**Exercise prompt:**
All of the records must come back exactly as they were given.
(Material shown)
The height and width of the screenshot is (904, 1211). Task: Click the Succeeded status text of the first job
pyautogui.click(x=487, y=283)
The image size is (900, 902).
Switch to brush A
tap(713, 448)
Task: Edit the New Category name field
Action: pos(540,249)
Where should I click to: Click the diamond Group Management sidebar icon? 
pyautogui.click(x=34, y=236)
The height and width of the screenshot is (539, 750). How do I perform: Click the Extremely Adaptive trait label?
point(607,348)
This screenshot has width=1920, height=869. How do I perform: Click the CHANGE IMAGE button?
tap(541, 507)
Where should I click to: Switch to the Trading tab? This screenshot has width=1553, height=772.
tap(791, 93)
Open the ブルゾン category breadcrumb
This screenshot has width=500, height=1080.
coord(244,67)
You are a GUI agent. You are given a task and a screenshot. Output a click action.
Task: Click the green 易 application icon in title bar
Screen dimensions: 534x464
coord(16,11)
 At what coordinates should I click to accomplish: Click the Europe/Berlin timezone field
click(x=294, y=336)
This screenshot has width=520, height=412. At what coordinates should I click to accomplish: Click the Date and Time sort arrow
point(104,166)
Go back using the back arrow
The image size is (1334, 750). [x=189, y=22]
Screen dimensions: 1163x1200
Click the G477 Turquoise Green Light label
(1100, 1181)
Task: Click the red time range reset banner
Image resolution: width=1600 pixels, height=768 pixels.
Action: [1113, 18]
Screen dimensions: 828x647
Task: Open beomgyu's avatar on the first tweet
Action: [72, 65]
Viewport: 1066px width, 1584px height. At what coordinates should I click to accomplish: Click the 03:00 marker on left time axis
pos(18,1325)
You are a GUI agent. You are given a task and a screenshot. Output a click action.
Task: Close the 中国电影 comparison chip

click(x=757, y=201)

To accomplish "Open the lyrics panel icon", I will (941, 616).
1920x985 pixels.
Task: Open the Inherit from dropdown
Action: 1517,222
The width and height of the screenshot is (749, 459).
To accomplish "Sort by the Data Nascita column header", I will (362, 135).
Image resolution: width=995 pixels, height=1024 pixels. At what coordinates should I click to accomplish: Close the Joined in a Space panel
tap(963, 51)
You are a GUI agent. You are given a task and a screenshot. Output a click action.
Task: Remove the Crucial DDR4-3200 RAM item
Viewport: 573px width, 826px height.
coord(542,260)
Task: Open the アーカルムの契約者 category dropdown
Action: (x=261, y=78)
(End Material shown)
**Solution below:**
The height and width of the screenshot is (904, 1211). Task: Click the Succeeded status text of the first job
pyautogui.click(x=487, y=283)
The image size is (900, 902).
Switch to brush A
tap(713, 448)
Task: Edit the New Category name field
Action: pos(540,249)
Where should I click to: Click the diamond Group Management sidebar icon? 
pyautogui.click(x=34, y=236)
The height and width of the screenshot is (539, 750). How do I perform: Click the Extremely Adaptive trait label?
point(607,348)
This screenshot has width=1920, height=869. How do I perform: Click the CHANGE IMAGE button?
tap(541, 507)
Where should I click to: Switch to the Trading tab? This screenshot has width=1553, height=772.
tap(791, 93)
Open the ブルゾン category breadcrumb
This screenshot has width=500, height=1080.
coord(244,67)
You are a GUI agent. You are given a task and a screenshot. Output a click action.
Task: Click the green 易 application icon in title bar
Screen dimensions: 534x464
coord(16,11)
 At what coordinates should I click to accomplish: Click the Europe/Berlin timezone field
click(x=294, y=336)
This screenshot has width=520, height=412. At what coordinates should I click to accomplish: Click the Date and Time sort arrow
point(104,166)
Go back using the back arrow
The image size is (1334, 750). [x=189, y=22]
Screen dimensions: 1163x1200
Click the G477 Turquoise Green Light label
(1100, 1181)
Task: Click the red time range reset banner
Image resolution: width=1600 pixels, height=768 pixels.
Action: [1113, 18]
Screen dimensions: 828x647
Task: Open beomgyu's avatar on the first tweet
Action: [72, 65]
Viewport: 1066px width, 1584px height. At what coordinates should I click to accomplish: Click the 03:00 marker on left time axis
pos(18,1325)
You are a GUI agent. You are given a task and a screenshot. Output a click action.
Task: Close the 中国电影 comparison chip

click(x=757, y=201)

To accomplish "Open the lyrics panel icon", I will (941, 616).
1920x985 pixels.
Task: Open the Inherit from dropdown
Action: 1517,222
The width and height of the screenshot is (749, 459).
To accomplish "Sort by the Data Nascita column header", I will (362, 135).
Image resolution: width=995 pixels, height=1024 pixels. At what coordinates should I click to accomplish: Close the Joined in a Space panel
tap(963, 51)
You are a GUI agent. You are given a task and a screenshot. Output a click action.
Task: Remove the Crucial DDR4-3200 RAM item
Viewport: 573px width, 826px height.
coord(542,260)
Task: Open the アーカルムの契約者 category dropdown
Action: (x=261, y=78)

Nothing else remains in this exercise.